III

»Continuamos viviendo en París durante unos cuatro meses, sin hacer otra cosa que pasear nuestro amor bajo el sol y las estrellas y observar cómo el subdesarrollado cuerpecito de Jean Pierre se recuperaba de su atraso, mientras que su espíritu ganaba en bondad, día a día.

ȃramos felices.

»Yo me sentía invadida por una piadosa amnesia que había ido, poco a poco, difuminando mis recuerdos hasta convertirlos en no más que la borrosa remembranza de una inverosímil pesadilla.

»Ya no me causaban dolor.

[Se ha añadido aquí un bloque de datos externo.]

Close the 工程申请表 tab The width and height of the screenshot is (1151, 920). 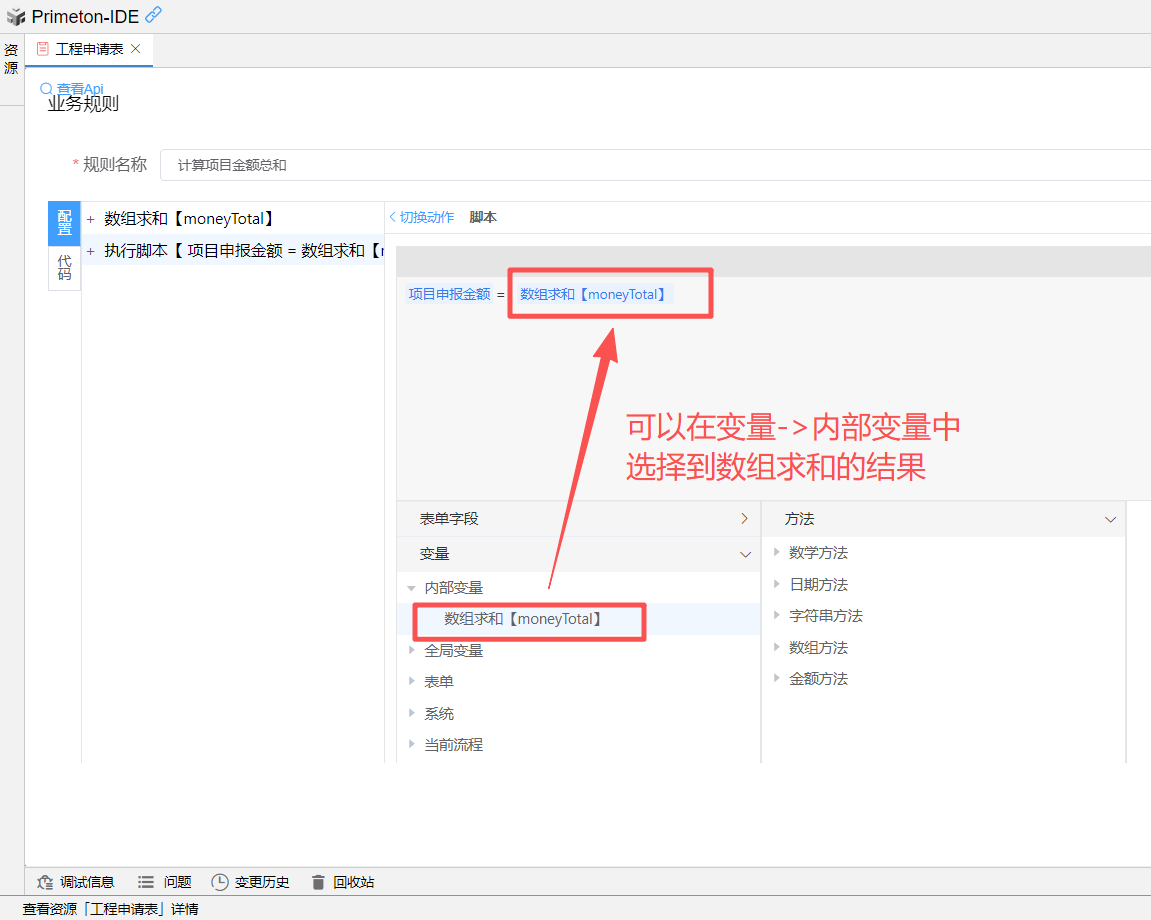(136, 48)
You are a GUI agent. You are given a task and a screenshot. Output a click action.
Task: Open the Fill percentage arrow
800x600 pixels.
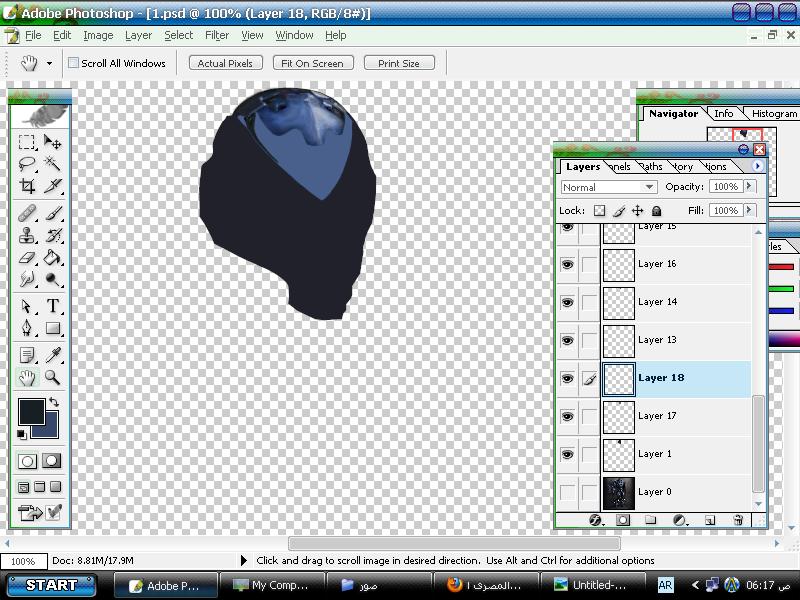[x=750, y=211]
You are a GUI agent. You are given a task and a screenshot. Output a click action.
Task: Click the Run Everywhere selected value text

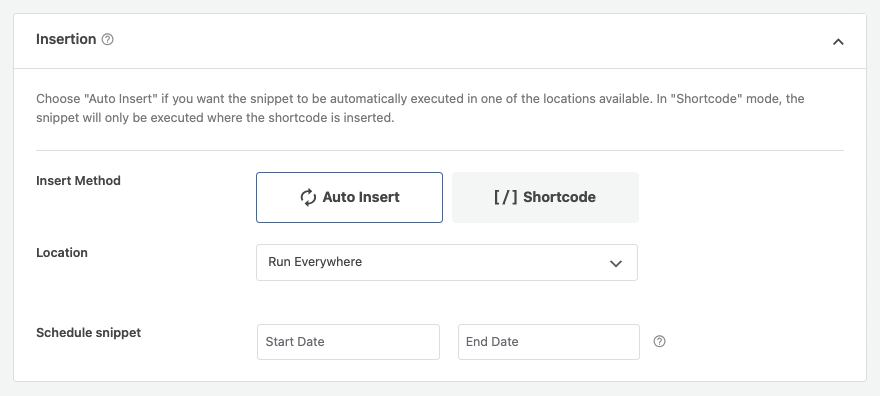tap(315, 262)
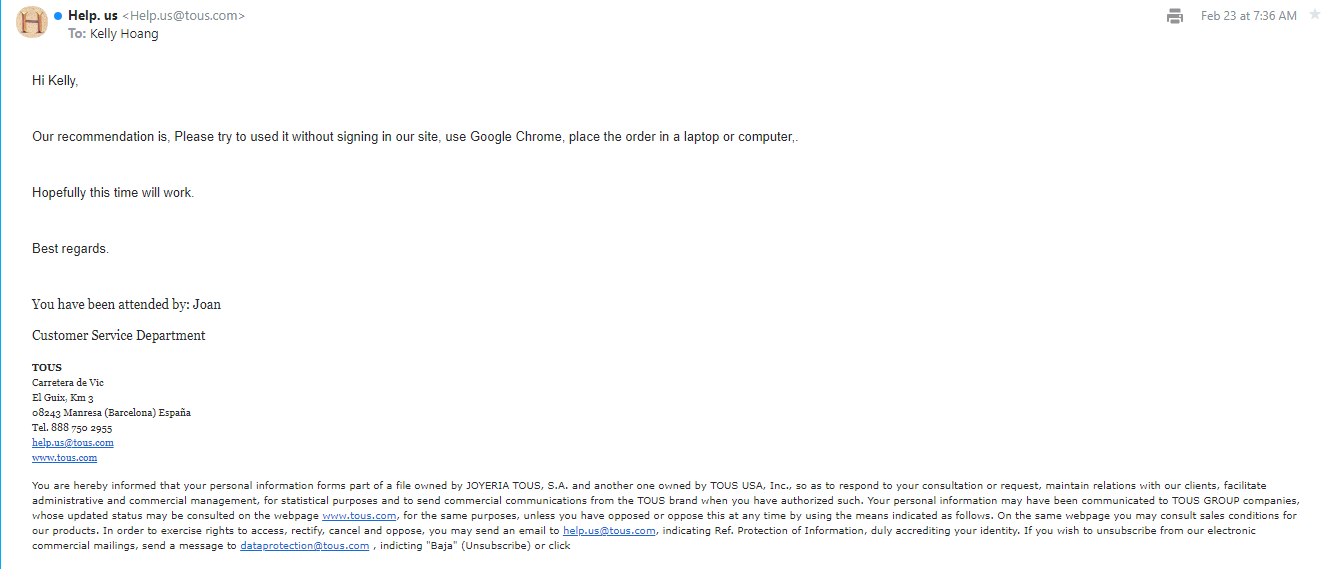This screenshot has height=569, width=1327.
Task: Email dataprotection@tous.com via its link
Action: click(304, 546)
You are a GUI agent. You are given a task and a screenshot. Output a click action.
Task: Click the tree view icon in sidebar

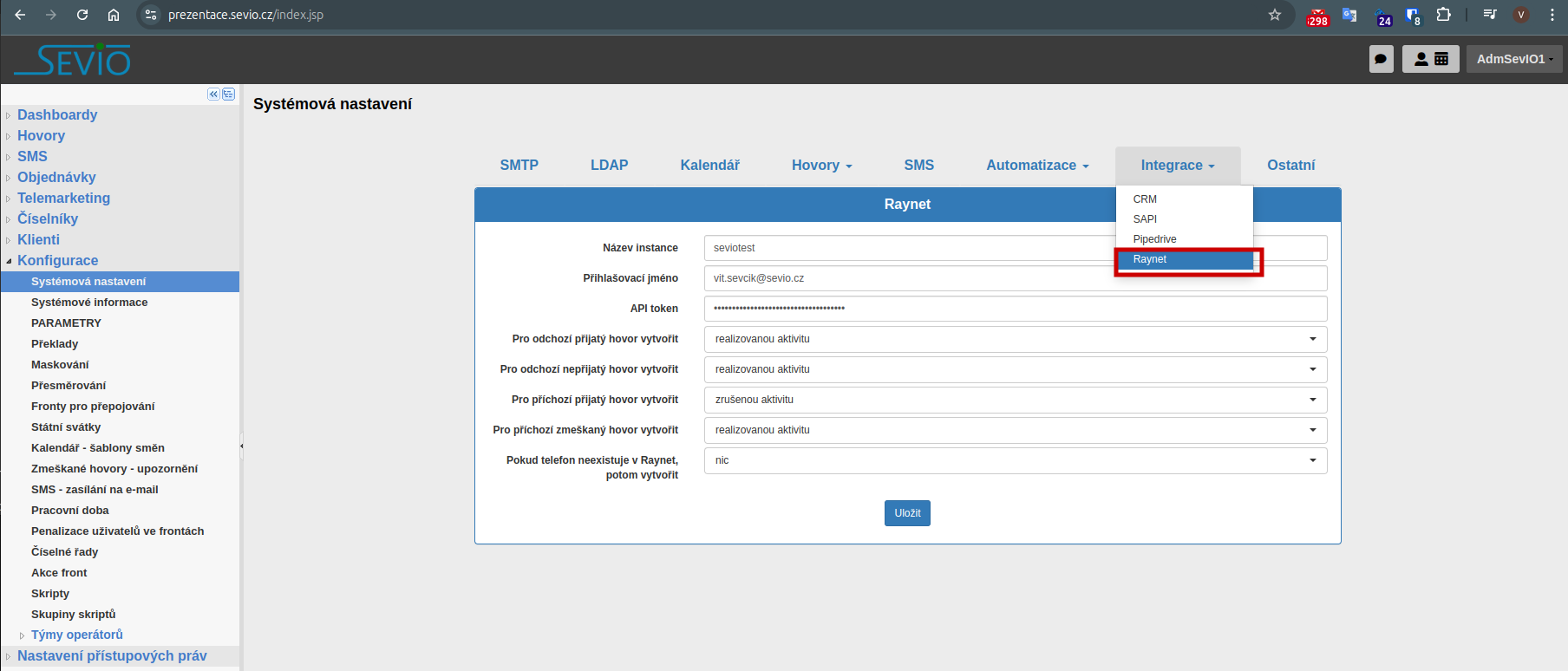[x=229, y=94]
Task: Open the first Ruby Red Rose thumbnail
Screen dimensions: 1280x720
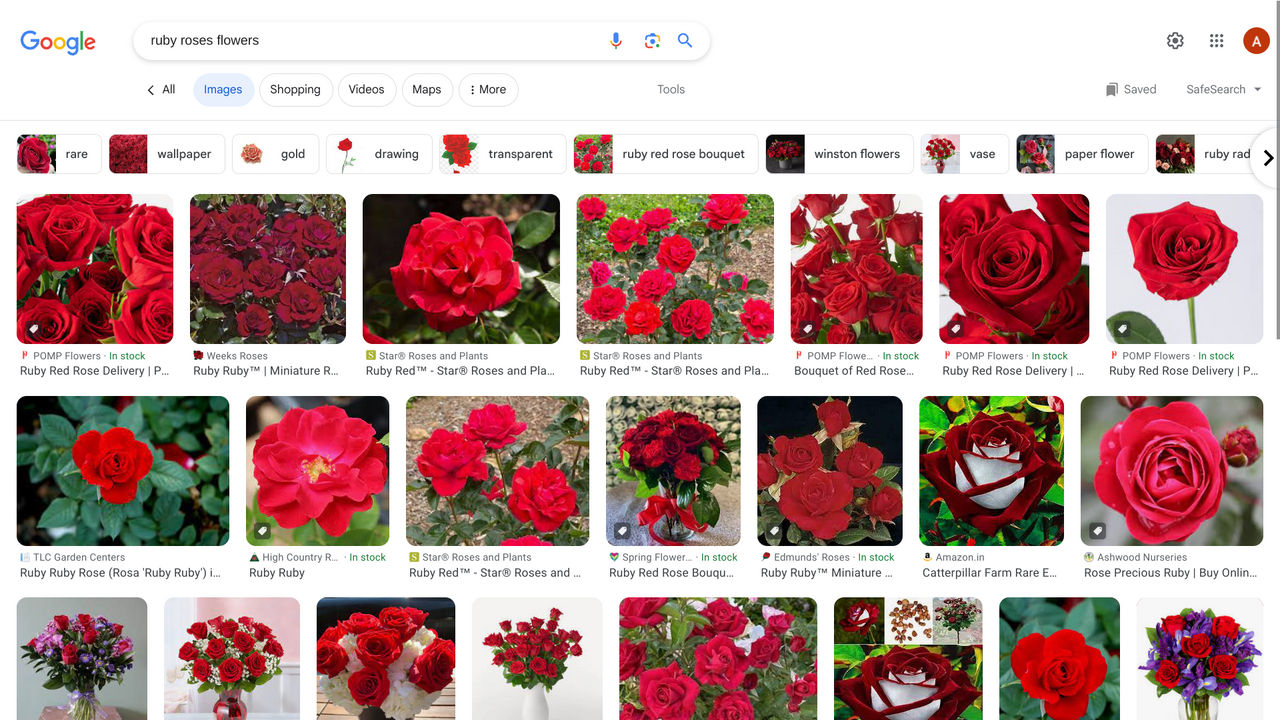Action: click(x=95, y=268)
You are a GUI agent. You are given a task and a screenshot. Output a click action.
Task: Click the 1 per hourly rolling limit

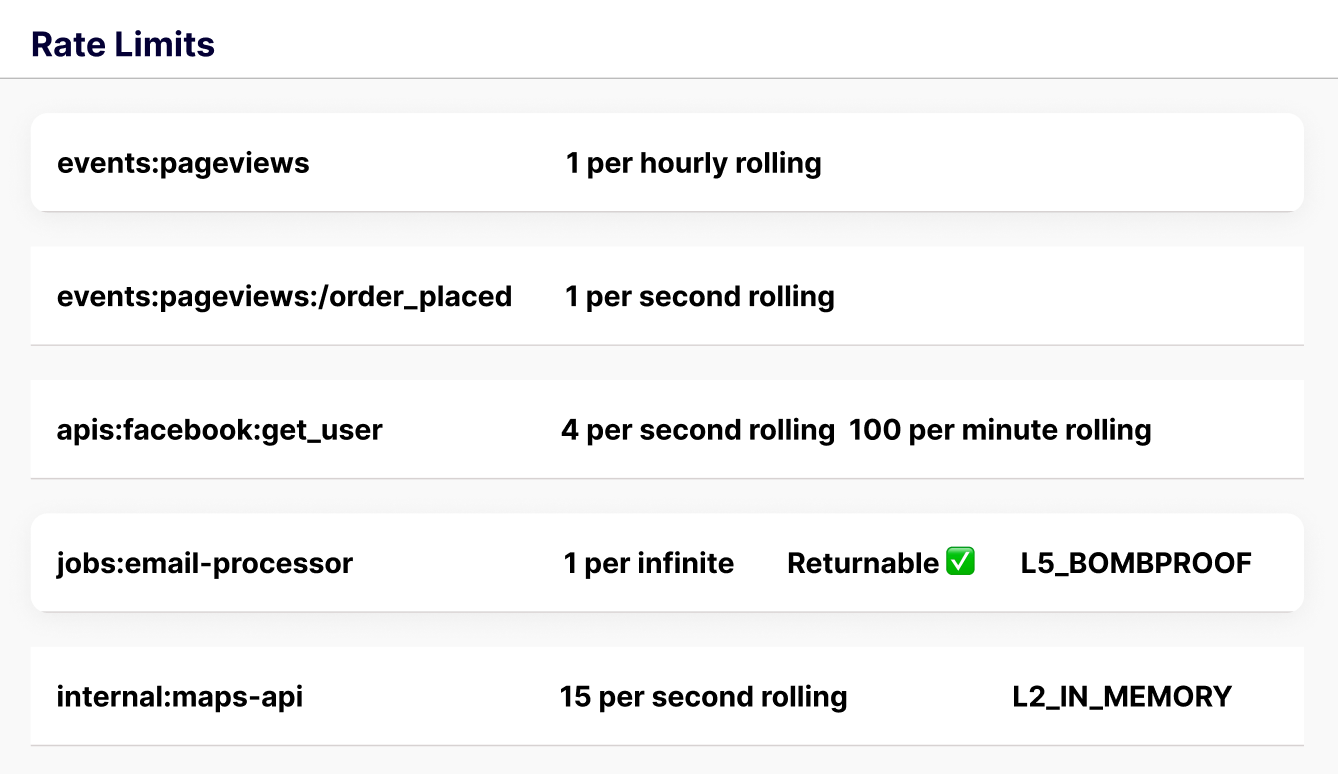point(693,163)
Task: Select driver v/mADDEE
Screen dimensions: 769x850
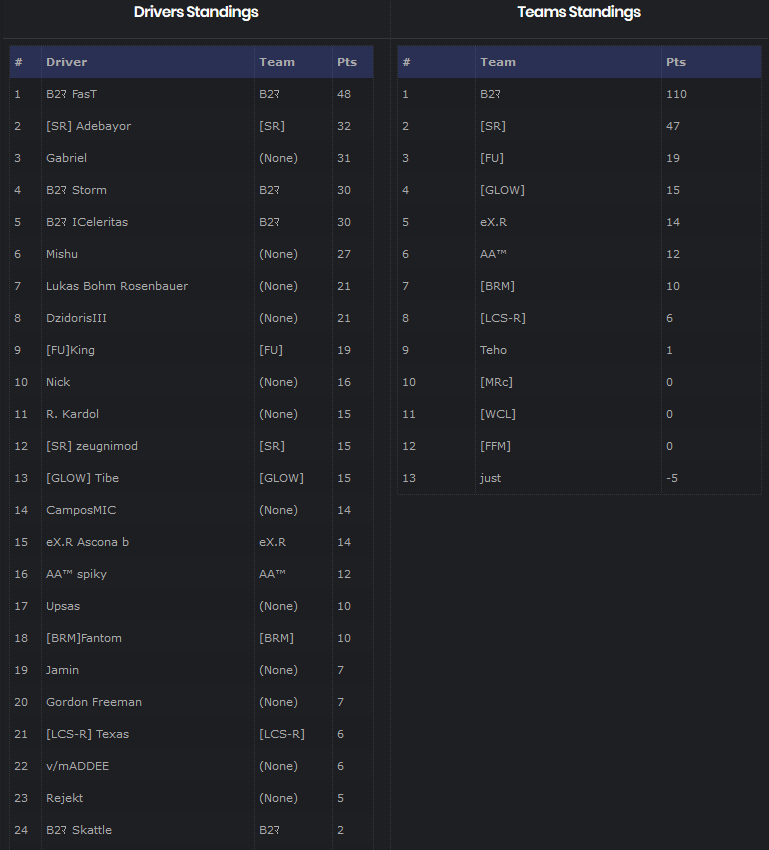Action: pyautogui.click(x=77, y=766)
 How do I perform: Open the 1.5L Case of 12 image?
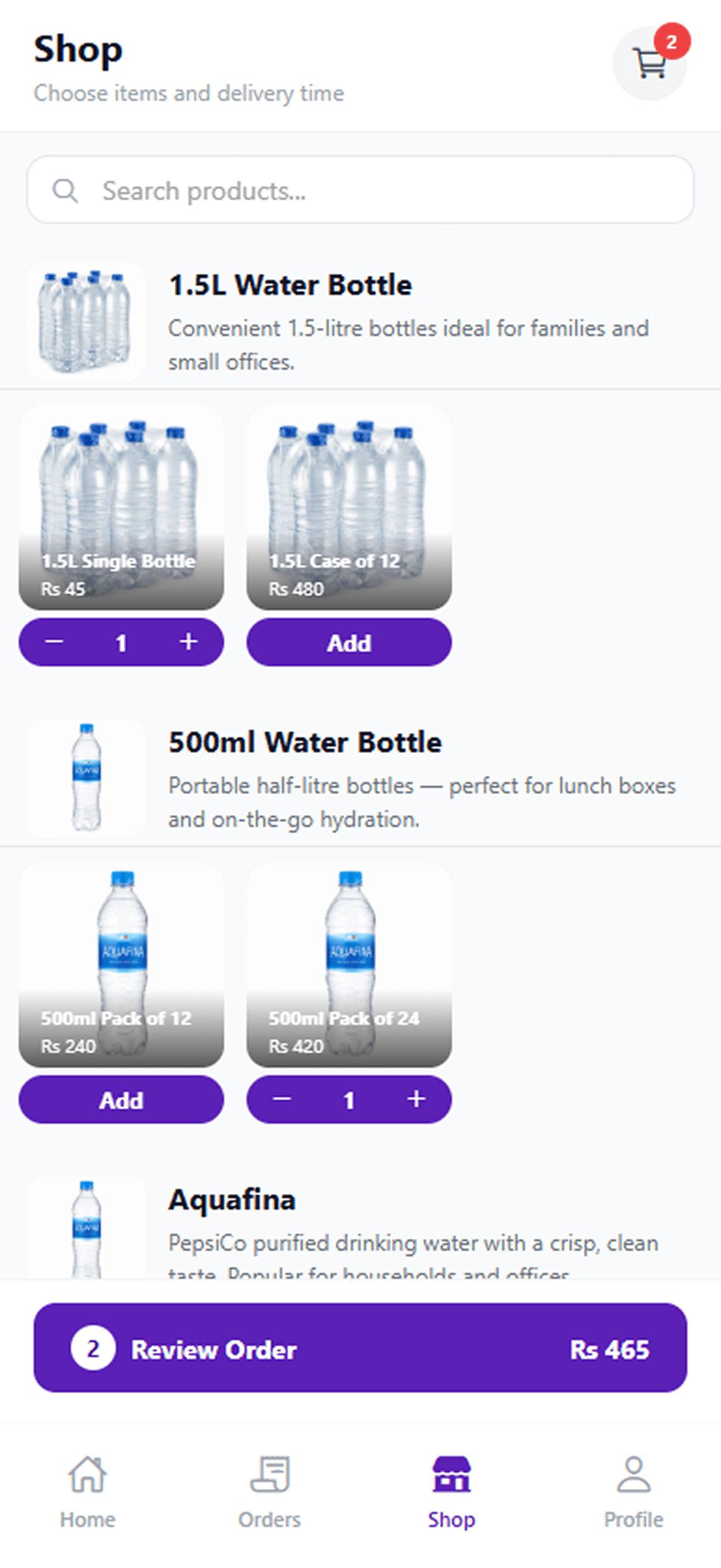click(349, 508)
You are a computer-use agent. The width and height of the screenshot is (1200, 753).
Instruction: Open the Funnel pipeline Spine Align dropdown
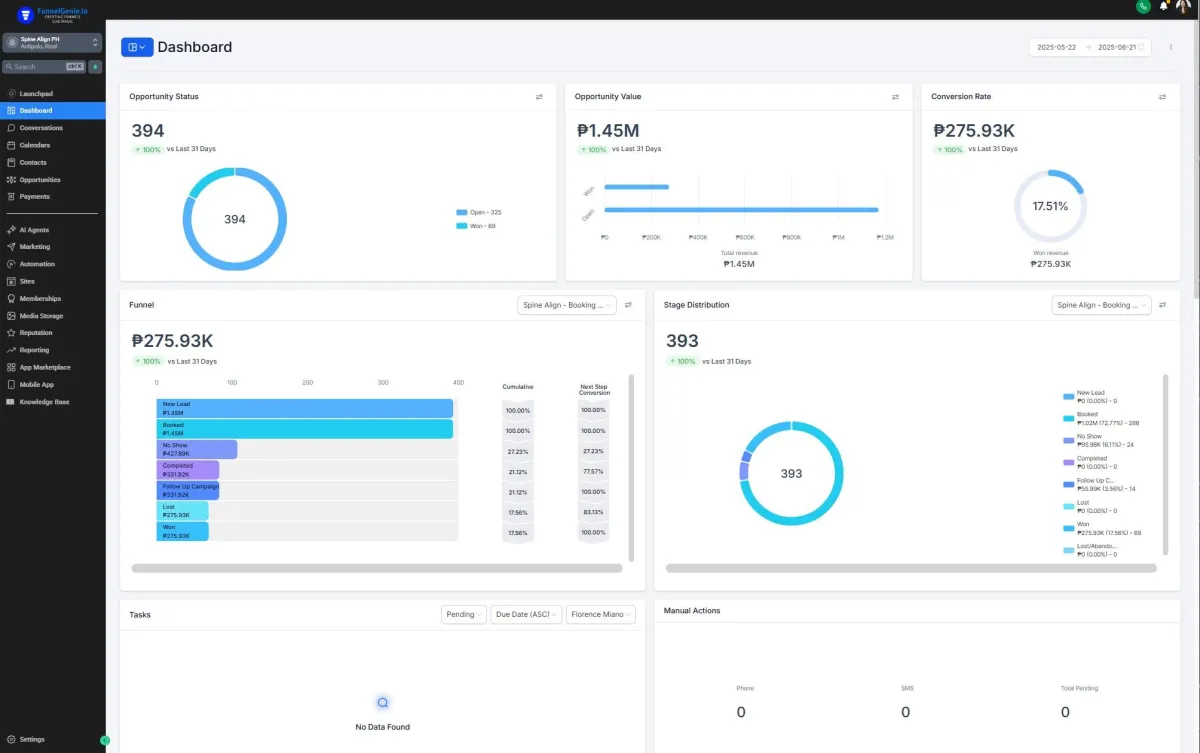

Ningún sufrimiento. Era como si todos aquellos hechos me hubiesen acaecido en una vida pasada, una vida anterior que ya no existía. Yo había sido la víctima de un tormento que ya nunca podría afectarme, porque nada en el mundo podía dañarme bajo la égida de Shallem.

»Pensaba que mi vida transcurriría en adelante tan simple y apaciblemente como las de los demás mortales, que viviríamos sin más preocupación que la de unir cada noche nuestros labios bajo las estrellas.

»¡De qué modo me equivocaba!

»La nueva tragedia llegó un día de Febrero, acompañada de los gélidos vientos nórdicos que cada invierno convertían las calles de París en un inmenso y dantesco cementerio.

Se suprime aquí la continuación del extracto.